The viburnum opulus I planted in my garden 20 years ago would have been the first thing I planted after moving in. I knew this shrub as guelder rose, and went to a garden centre to order one. A couple of weeks later when I returned to pick it up, I was presented with a gerber rose, a pink rambling country-style rose with a leggy habit! It seemed that fate had meant me to have this rose so I took a philosophical view and planted the rose in the garden instead. So that was the first plant I planted after taking residency. The guelder rose became the second.
Now, 20 years on, my little shrub has become a massive fully grown tree that straddles the borderline between mine and my neighbours garden and every year, during May, it gives a really spectacular display, covered in pom-pom blossom that is totally lovely. I like it best when the flowers are just beginning to open, when they are a subtle shade of greenish white, and the balls of flowers are still quite small. The whole process begins and ends within the month, ending up with the big blowsy snowballs going over and dropping the individual flowerlets all over the garden in such abundance it looks as if it has snowed. While the flowers are in bloom they look great used like cut flowers in a large container and I have been using them over the last few weeks to decorate the shop. The display has provided a real talking point and customers have come up with several other names for the shrub including snowball bush and Whitsunboss.

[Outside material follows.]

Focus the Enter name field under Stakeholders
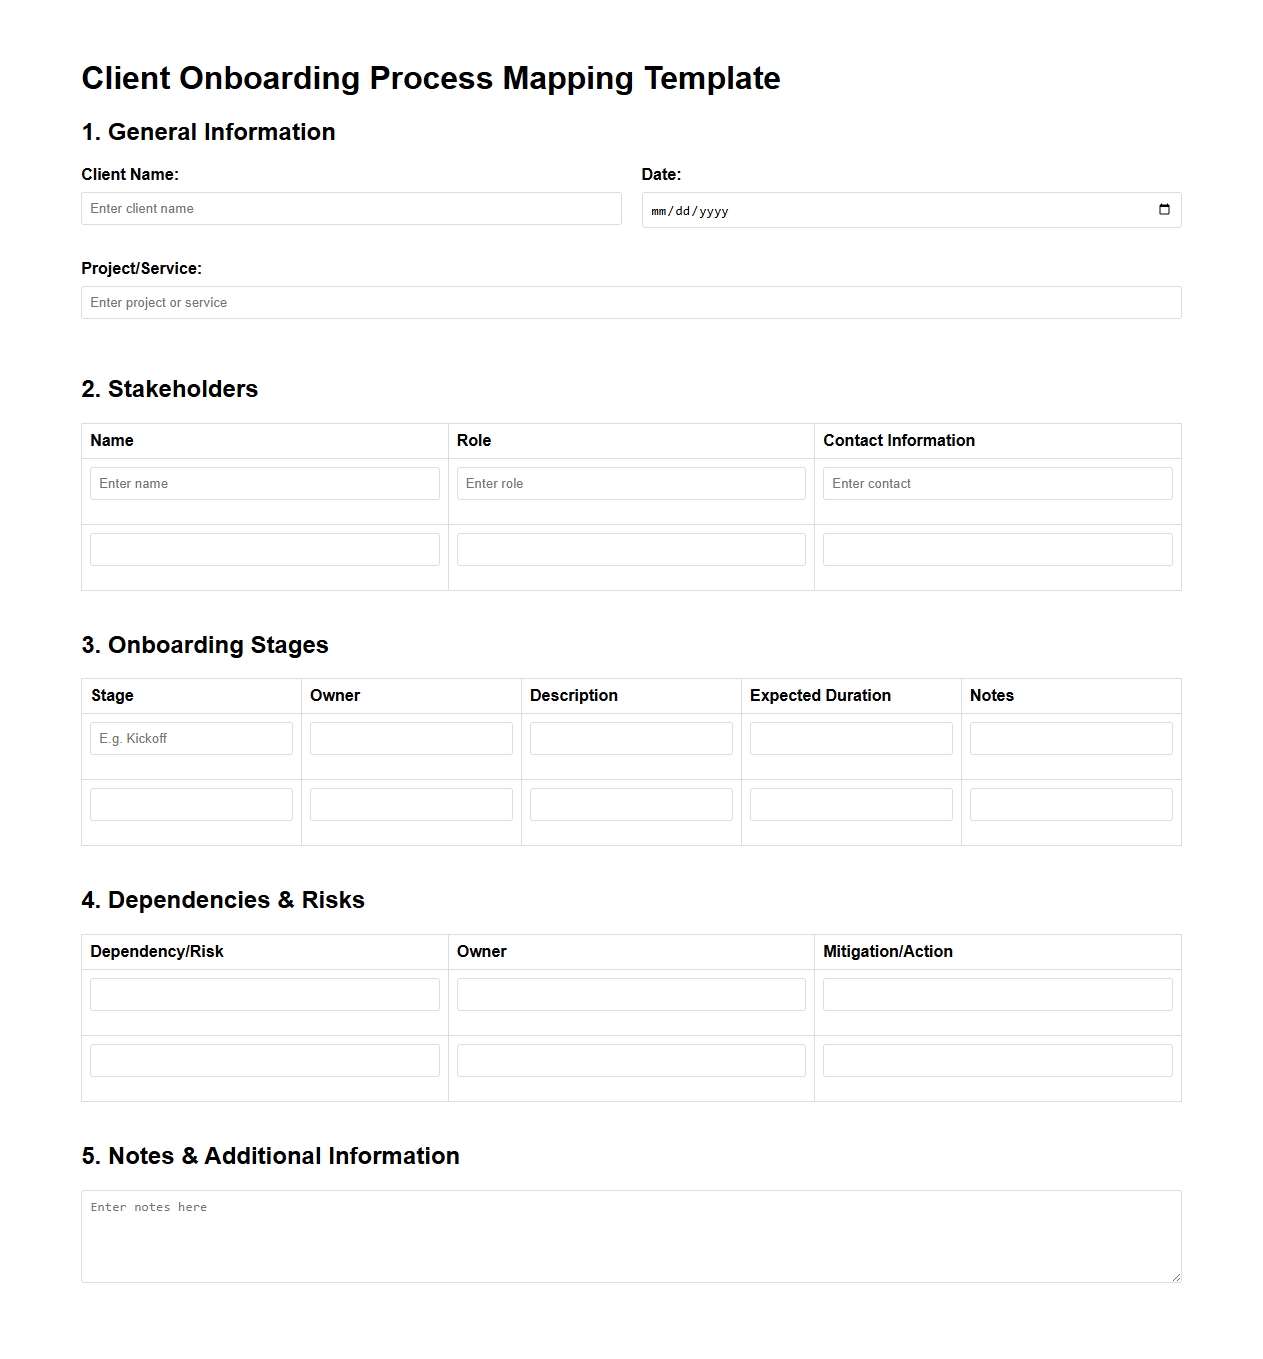The width and height of the screenshot is (1263, 1359). click(x=264, y=483)
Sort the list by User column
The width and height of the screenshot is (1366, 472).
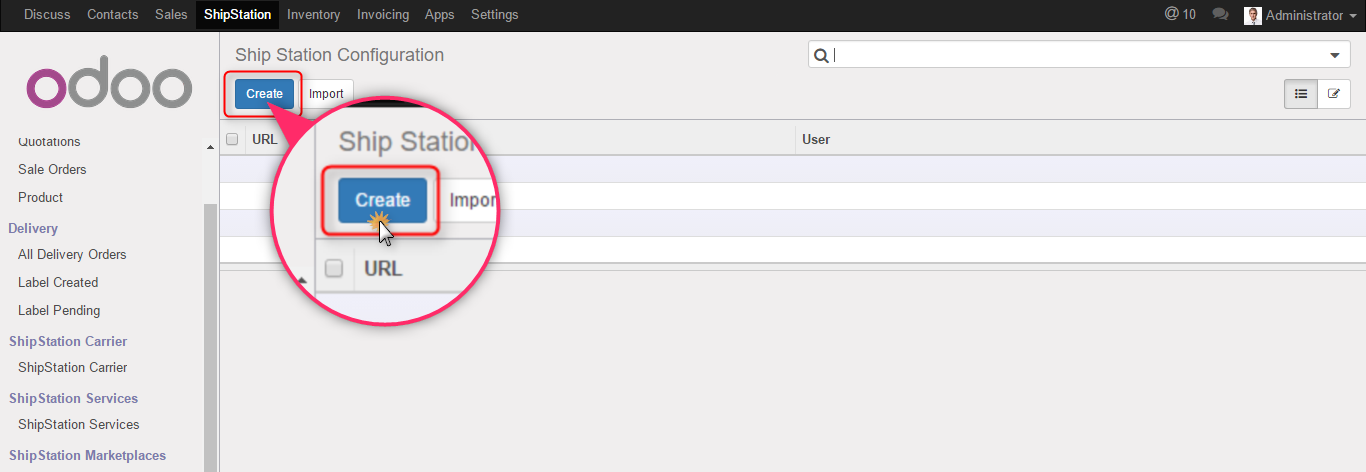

This variety of viburnum opulus is the sterile one more likely to have been commercially bred as a decorative garden shrub. The non-sterile version, often found in amongst the hedgerow, has much more modest blossoms but saves its real splendour for the autumn, when it produces bright red translucent berries that look like they are made of glass, very like redcurrants. Sterile flowers around the edges of the flowerheads open up but the smaller fertile inner flowers in the centre, when pollinated, will become the berries later in the year. Here follows a description captured in biological jargon about the blossom, which I think sounds strangely poetic: ‘Inflorescence – Terminal, flat-topped cymes. Compound and resembling umbels, to +13cm broad. Stalks glabrous to very sparsely pubescent.’ Both varieties have beautiful coloured foliage in the autumn.